Numa movimentada rua do centro de Lisboa, as janelas não permitem ver o interior, mas os sinais não passam despercebidos e a atividade do estabelecimento é evidente: “Compra d’ouro”. Ali, acorrem cada vez mais clientes vendedores e “maioritariamente mulheres na casa dos 40 anos”.
Em declarações à Lusa, a representante da Metalpro, Mariana Barão, conta que agora compra “mais ouro às pessoas” e quem vende “são maioritariamente as mulheres […] na casa dos 40 anos”, explicando que estas tendem a ter “mais joalharia” guardada, que procuram rentabilizar numa altura em que o preço do ouro está perto dos 3.000 dólares por onça.
Na mesma linha, o gerente da OuroAvalia, outra loja situada também em Lisboa, Ricardo Serra Dias, reitera que atualmente “a venda [de ouro à loja] é superior”, em valor, na ordem dos “95%” em relação à compra e relata que o número de clientes estrangeiros tem vindo a aumentar, o que significa que o “mercado está aberto”.

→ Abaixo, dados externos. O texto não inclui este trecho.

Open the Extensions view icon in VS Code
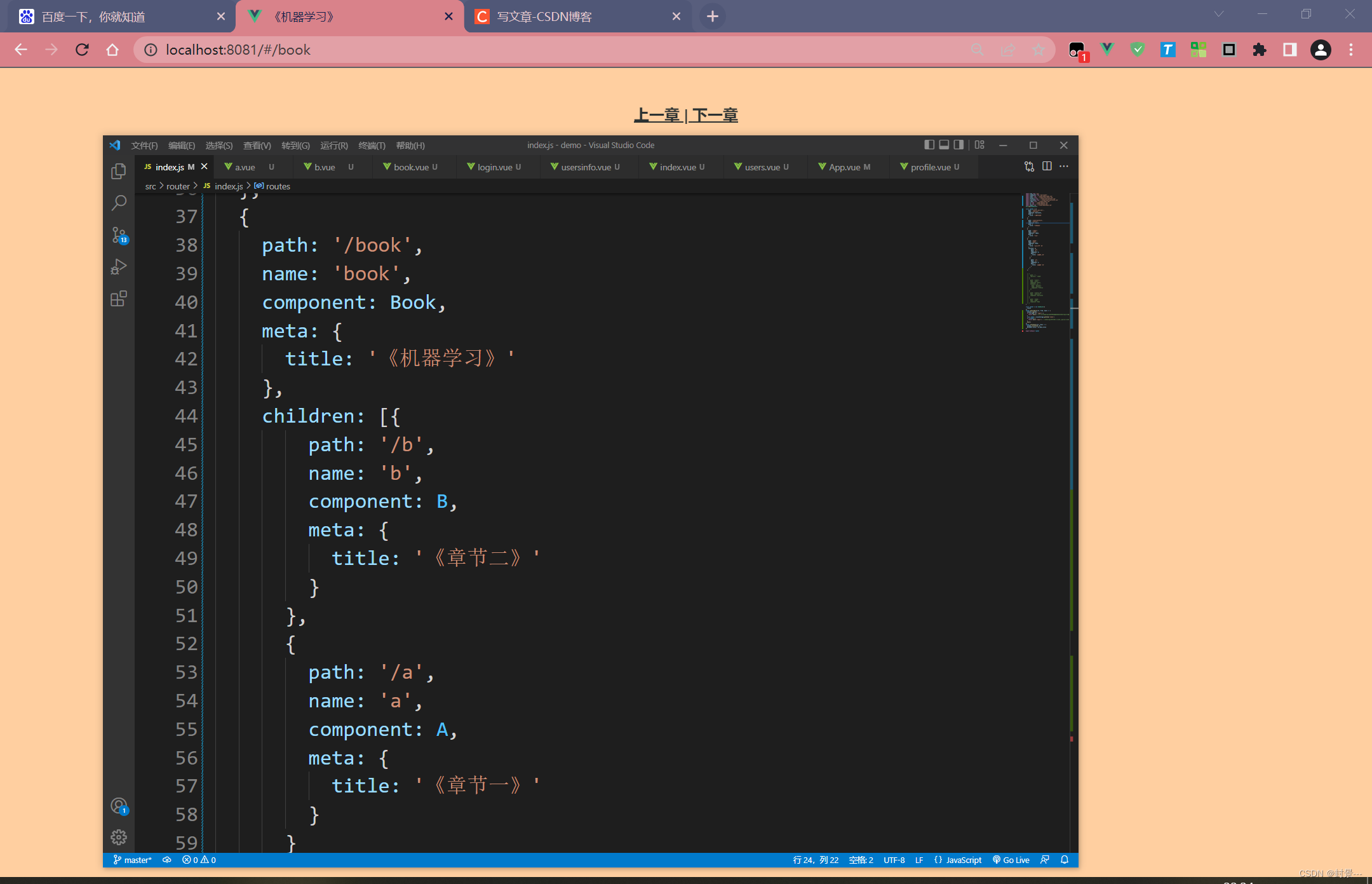Screen dimensions: 1372x884 (119, 299)
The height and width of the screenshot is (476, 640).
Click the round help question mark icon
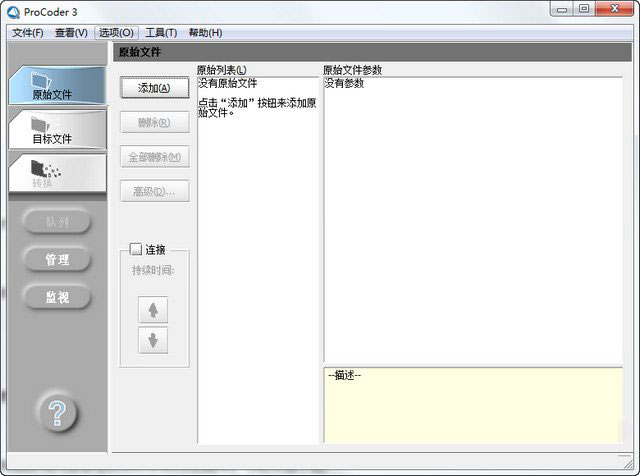(x=58, y=411)
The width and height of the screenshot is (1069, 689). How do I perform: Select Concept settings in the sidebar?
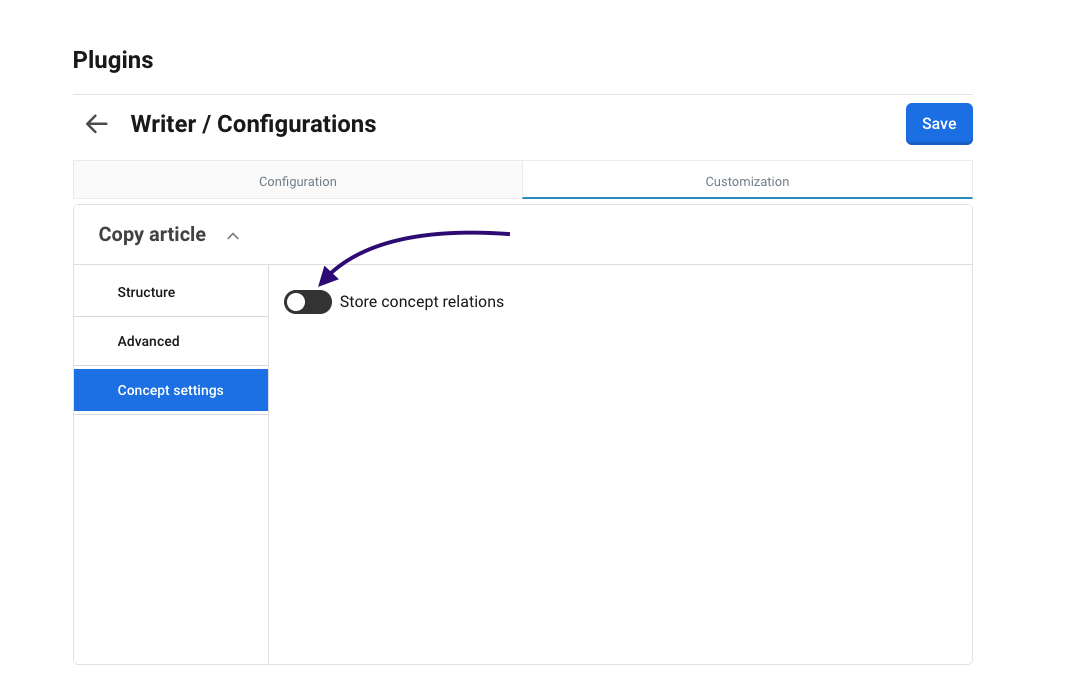(x=170, y=390)
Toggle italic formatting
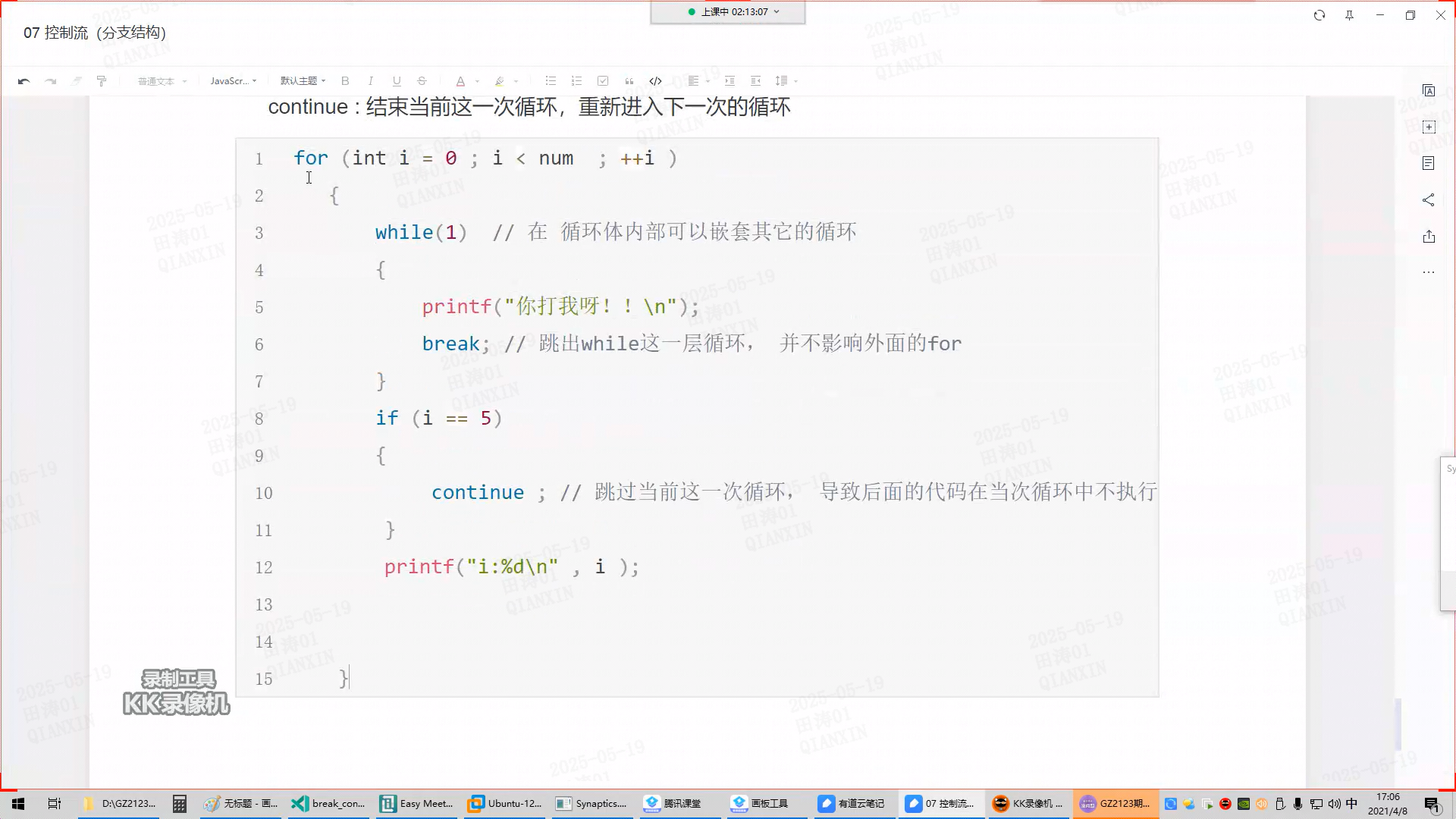The height and width of the screenshot is (819, 1456). tap(370, 81)
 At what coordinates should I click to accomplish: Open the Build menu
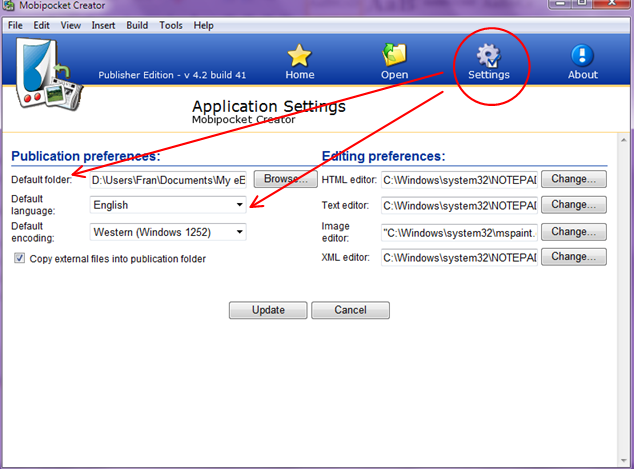(x=137, y=26)
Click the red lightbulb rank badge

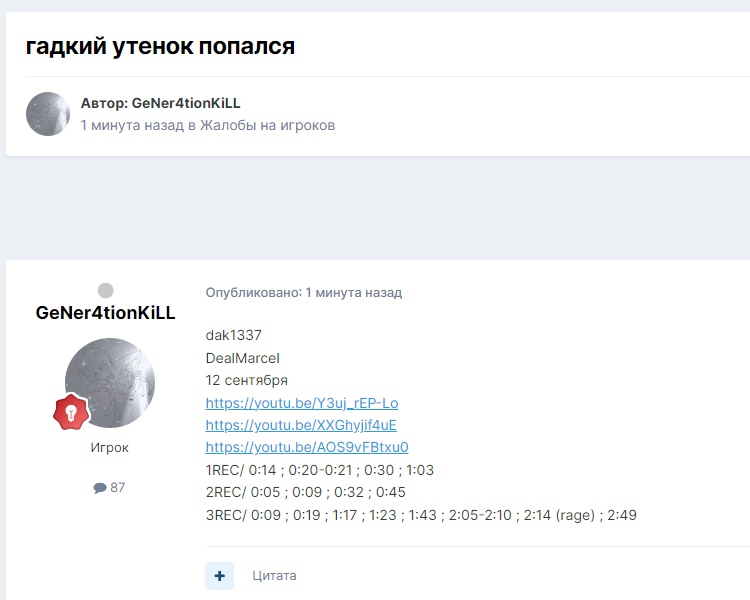(72, 412)
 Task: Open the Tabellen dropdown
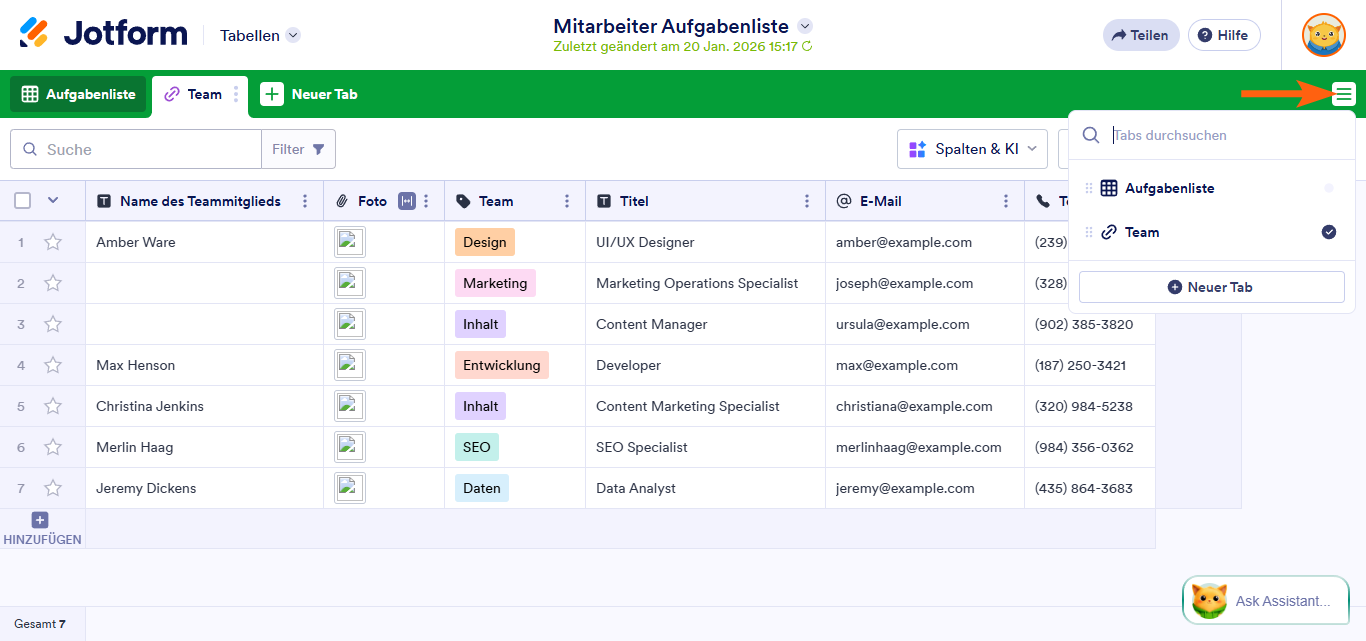pyautogui.click(x=256, y=34)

Serra Dias nota também que há uma transição cultural no que toca aos motivos pelos quais as pessoas compram ouro e afirma que “culturalmente as coisas estão a mudar muito”, considerando que apenas “um nicho de pessoas gostam da tradição e continuam a comprar ouro por motivos […] de valor”.
A Associação portuguesa da Indústria de Ourivesaria (APIO) disse à Lusa que o paradigma de consumo mudou e assiste-se hoje a uma tendência que privilegia a rotatividade e a variedade, em vez da valorização patrimonial.
Isto é, ao contrário do que acontecia há 25, 40 ou 50 anos, quando a compra de artefactos de ourivesaria era muitas vezes feita com a perspetiva de aquisição de valor, as novas gerações passaram a encarar estes produtos mais como peças de moda e ‘design’.
De acordo com a mesma associação, a procura de ouro em Portugal baixou 12% no ano de 2024, sendo que os dados do mês de janeiro apontam para subida homóloga de 7%.
Também a Associação de Ourivesaria e Relojoaria de Portugal (AORP) explica que, entre meados do século XIX e século XX, assistiu-se ao ‘reflorescimento da ourivesaria’ onde os novos burgueses, pequenos comerciantes e lavradores abastados passaram a investir em peças de ouro como reserva de valor, tendência que consoante os dados apresentados, tem divergido.
Atualmente, uma parte considerável do setor da ourivesaria nacional já tem planos de internacionalização, ou já são mesmo exportadores, pelo que não estão tão dependentes do consumo nacional.
Segundo a AORP, o aumento considerável do valor desta matéria-prima a que se tem assistido provoca constrangimentos aos fabricantes, nomeadamente nas suas margens.
O preço do ouro, um dos ativos de refúgio em tempos de incerteza, atingiu no dia 20 de fevereiro um novo máximo histórico de 2.950,02 dólares por onça, segundo dados da Bloomberg.
Os analistas da Banca March explicam que o ouro permanece nos seus níveis mais elevados devido à incerteza geopolítica global, num contexto de negociações de paz na Ucrânia e das novas tarifas anunciadas pelos EUA.